CERCA signs Cooperation Agreement with Chinese Delegation
After several months of careful planning and preparation CERCA hosted a high level delegation from the coastal city of Tianjin in China, a city with a population of 15 Million and an area of approximately 12 Thousand square km. The Group visiting CERCA and the Cowichan Estuary on March 24 included the Deputy Director of the Tianjin Oceanic Administration and two Directors of the Tianjin Paleocoast and Wetland National Nature Reserve. This is one of the protected areas already established for the conservation and rehabilitation of an extensive estuary with a coastline of almost 180 km in length. A second reserve in the same estuary is the Dashentang Oyster Reef National Special Marine Reserve. The two protected areas have a combined total of almost 80 square km.
The answer to the question why this delegation working with a huge estuary in China compared to the eight square km Cowichan Estuary would want to visit our Estuary and learn from CERCA is simple: estuary ecology, problems, issues, challenges, and rehabilitation opportunities are very much alike. The Tianjin estuary has suffered from industrial and port related impacts for decades. The port of Tianjin is the largest port in Northern China and the main maritime gateway to Beijing. Several years ago this facility suffered from a devastating explosion with catastrophic consequence from the chemical spill for the estuary and harbor. This triggered not only major clean-up activities but also served as a wake-up call for rehabilitation and restoration of the estuary. There still is a shellfish closure in effect shutting down a centuries old major shellfish industry, similar to the shellfish closure in Cowichan Bay. The Dashentang oyster reserve covering more than 34 square km was established in 2012. It is one of the largest oyster banks in the world and recognized for its great importance for water purification, one of the reasons why The Tianjin State Oceanic Administration signed its first cooperation agreement with the Chesepeake Bay National Estuarine Research Reserve which protects and manages approximately 30 square km of estuarine lands and waters of the largest estuary in North America.
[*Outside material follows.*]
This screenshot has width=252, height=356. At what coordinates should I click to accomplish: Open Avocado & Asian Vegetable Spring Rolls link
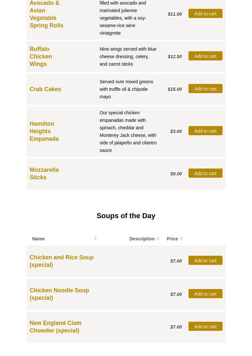(x=46, y=14)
The main reason for signing a second cooperation agreement with CERCA appears to be the interest of the Tianjin Oceanic Administration in CERCA’s Blue Carbon Project which we jointly carry out with UVIC’s Institute of Oceanography. Dr. K. Juniper, the Supervisor of our CERCA member Tristan Douglas’s Master Thesis on the blue carbon project, will be the Key contact at UVIC.
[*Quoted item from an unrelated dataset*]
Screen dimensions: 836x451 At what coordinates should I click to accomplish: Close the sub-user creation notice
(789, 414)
It is China’s serious concern about global climate change and carbon emissions, air pollution and increasing health hazards plaguing their major cities, which makes them search for mitigation measures. Estuaries happen to be the most efficient carbon sinks of all ecosystems, but carbon sequestration potential of mudflats is still largely unknown and no protocol for its measurement exists to date. CERCA hopes to fill this gap. All research data will be shared with the rest of the world.
In preparation of the project CERCA has joined forces with The Department of Fisheries and Oceans and Ducks Unlimited providing financial support to estuarine habitat mapping (step 1), Dr. Vadeboncoeur and his Community Risk Network assisting in establishing a 3-D model of the estuary (step 2; see photo of drone survey taken April 4 at low tide), and the CVRD providing funds for the rather expensive isotope analysis of mudflat substrate samples. Dr. Vadeboncoeur and his associates jointly with UVIC will assist in the planned microbial inventory of the mudflat closely linked to carbon sequestration. The first set of substrate samples will be taken in April on completion of the micro-habitat mapping. All data collected during this project will be geo-referenced, GIS processed, and socialised which form an integral part of the CVRD’s interactive mapping project covering the entire Cowichan Watershed.
The response to CERCA’s highly successful Symposium on Climate Change and the Economy (March 31, 2017) may also reflect the great importance of CERCA’s blue carbon project.